What this task involves
From the first line to the last, output the entries exactly.
○ ○ ○ ○ ○ ○ ○
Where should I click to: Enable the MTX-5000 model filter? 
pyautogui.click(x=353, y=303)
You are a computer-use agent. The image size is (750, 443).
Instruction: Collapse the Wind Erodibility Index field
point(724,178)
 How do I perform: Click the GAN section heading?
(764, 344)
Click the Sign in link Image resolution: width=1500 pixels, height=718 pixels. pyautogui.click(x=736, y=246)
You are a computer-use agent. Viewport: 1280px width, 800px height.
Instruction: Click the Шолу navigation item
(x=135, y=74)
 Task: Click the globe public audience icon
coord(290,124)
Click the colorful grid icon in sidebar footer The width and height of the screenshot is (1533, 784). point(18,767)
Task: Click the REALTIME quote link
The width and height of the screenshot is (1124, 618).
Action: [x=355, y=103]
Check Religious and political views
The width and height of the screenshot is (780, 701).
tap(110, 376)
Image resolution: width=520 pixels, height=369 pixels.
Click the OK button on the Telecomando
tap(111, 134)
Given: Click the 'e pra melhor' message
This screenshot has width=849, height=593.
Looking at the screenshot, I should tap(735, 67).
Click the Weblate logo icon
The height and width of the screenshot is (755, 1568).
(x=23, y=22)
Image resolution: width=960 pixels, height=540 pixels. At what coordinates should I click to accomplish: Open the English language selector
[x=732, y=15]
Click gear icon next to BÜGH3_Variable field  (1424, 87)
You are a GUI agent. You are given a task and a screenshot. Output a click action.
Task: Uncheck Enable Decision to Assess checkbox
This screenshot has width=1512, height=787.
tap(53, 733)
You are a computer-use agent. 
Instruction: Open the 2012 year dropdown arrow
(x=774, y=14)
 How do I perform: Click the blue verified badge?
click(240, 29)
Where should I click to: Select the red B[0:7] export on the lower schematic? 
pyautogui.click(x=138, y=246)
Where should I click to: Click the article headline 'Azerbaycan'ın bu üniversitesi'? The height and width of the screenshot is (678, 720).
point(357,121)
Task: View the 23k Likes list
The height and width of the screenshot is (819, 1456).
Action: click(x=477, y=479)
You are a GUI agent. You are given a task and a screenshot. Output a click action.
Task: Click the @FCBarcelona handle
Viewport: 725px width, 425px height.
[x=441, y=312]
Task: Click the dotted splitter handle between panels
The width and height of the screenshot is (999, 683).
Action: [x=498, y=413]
○ ○ ○ ○ ○ ○ ○
Written solution
Where should I click to: Enable the MTX-5000 model filter? 
pyautogui.click(x=353, y=303)
You are a computer-use agent. The image size is (750, 443).
Instruction: Collapse the Wind Erodibility Index field
point(724,178)
 How do I perform: Click the GAN section heading?
(764, 344)
Click the Sign in link Image resolution: width=1500 pixels, height=718 pixels. pyautogui.click(x=736, y=246)
You are a computer-use agent. Viewport: 1280px width, 800px height.
Instruction: Click the Шолу navigation item
(x=135, y=74)
 Task: Click the globe public audience icon
coord(290,124)
Click the colorful grid icon in sidebar footer The width and height of the screenshot is (1533, 784). point(18,767)
Task: Click the REALTIME quote link
The width and height of the screenshot is (1124, 618).
Action: [x=355, y=103]
Check Religious and political views
The width and height of the screenshot is (780, 701).
tap(110, 376)
Image resolution: width=520 pixels, height=369 pixels.
Click the OK button on the Telecomando
tap(111, 134)
Given: Click the 'e pra melhor' message
This screenshot has width=849, height=593.
Looking at the screenshot, I should tap(735, 67).
Click the Weblate logo icon
The height and width of the screenshot is (755, 1568).
(x=23, y=22)
Image resolution: width=960 pixels, height=540 pixels. At what coordinates should I click to accomplish: Open the English language selector
[x=732, y=15]
Click gear icon next to BÜGH3_Variable field  (1424, 87)
You are a GUI agent. You are given a task and a screenshot. Output a click action.
Task: Uncheck Enable Decision to Assess checkbox
This screenshot has width=1512, height=787.
tap(53, 733)
You are a computer-use agent. 
Instruction: Open the 2012 year dropdown arrow
(x=774, y=14)
 How do I perform: Click the blue verified badge?
click(240, 29)
Where should I click to: Select the red B[0:7] export on the lower schematic? 
pyautogui.click(x=138, y=246)
Where should I click to: Click the article headline 'Azerbaycan'ın bu üniversitesi'? The height and width of the screenshot is (678, 720).
point(357,121)
Task: View the 23k Likes list
The height and width of the screenshot is (819, 1456).
Action: click(x=477, y=479)
You are a GUI agent. You are given a task and a screenshot. Output a click action.
Task: Click the @FCBarcelona handle
Viewport: 725px width, 425px height.
[x=441, y=312]
Task: Click the dotted splitter handle between panels
The width and height of the screenshot is (999, 683).
Action: [x=498, y=413]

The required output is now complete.